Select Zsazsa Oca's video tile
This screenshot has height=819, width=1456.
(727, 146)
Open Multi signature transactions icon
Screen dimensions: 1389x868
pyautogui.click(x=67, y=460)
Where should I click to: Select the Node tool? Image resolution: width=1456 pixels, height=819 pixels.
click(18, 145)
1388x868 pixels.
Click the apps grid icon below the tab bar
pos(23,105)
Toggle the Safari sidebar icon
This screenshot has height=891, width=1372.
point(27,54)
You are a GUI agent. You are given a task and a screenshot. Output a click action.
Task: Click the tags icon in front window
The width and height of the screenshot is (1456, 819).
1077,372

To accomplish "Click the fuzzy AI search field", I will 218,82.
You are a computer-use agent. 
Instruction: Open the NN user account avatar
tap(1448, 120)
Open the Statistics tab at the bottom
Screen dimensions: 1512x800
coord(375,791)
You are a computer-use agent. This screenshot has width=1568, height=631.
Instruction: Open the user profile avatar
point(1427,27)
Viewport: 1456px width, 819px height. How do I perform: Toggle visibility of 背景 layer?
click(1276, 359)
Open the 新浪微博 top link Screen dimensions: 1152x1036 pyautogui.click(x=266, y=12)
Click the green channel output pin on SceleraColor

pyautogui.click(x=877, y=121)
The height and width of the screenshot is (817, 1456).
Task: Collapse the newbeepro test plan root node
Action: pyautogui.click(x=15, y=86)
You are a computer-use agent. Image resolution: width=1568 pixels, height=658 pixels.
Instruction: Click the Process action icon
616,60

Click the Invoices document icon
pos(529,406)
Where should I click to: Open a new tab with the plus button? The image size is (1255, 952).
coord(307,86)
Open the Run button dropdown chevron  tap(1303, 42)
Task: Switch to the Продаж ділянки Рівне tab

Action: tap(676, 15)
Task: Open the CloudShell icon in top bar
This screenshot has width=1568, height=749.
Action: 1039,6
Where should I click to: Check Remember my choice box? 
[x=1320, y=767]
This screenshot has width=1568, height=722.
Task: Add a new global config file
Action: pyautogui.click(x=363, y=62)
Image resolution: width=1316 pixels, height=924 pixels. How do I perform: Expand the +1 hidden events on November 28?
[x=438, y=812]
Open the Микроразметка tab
.....
● Exercise: With the line that has "Screen dimensions: 1389x868" as the first and the line that has "You are a computer-use agent. This" as the last, repeat exactly that run of lines above and no more.

● Task response:
Screen dimensions: 1389x868
pyautogui.click(x=67, y=460)
Where should I click to: Select the Node tool? Image resolution: width=1456 pixels, height=819 pixels.
click(18, 145)
1388x868 pixels.
Click the apps grid icon below the tab bar
pos(23,105)
Toggle the Safari sidebar icon
This screenshot has height=891, width=1372.
point(27,54)
You are a GUI agent. You are given a task and a screenshot. Output a click action.
Task: Click the tags icon in front window
The width and height of the screenshot is (1456, 819).
1077,372

To accomplish "Click the fuzzy AI search field", I will 218,82.
You are a computer-use agent. 
Instruction: Open the NN user account avatar
tap(1448, 120)
Open the Statistics tab at the bottom
Screen dimensions: 1512x800
coord(375,791)
You are a computer-use agent. This screenshot has width=1568, height=631.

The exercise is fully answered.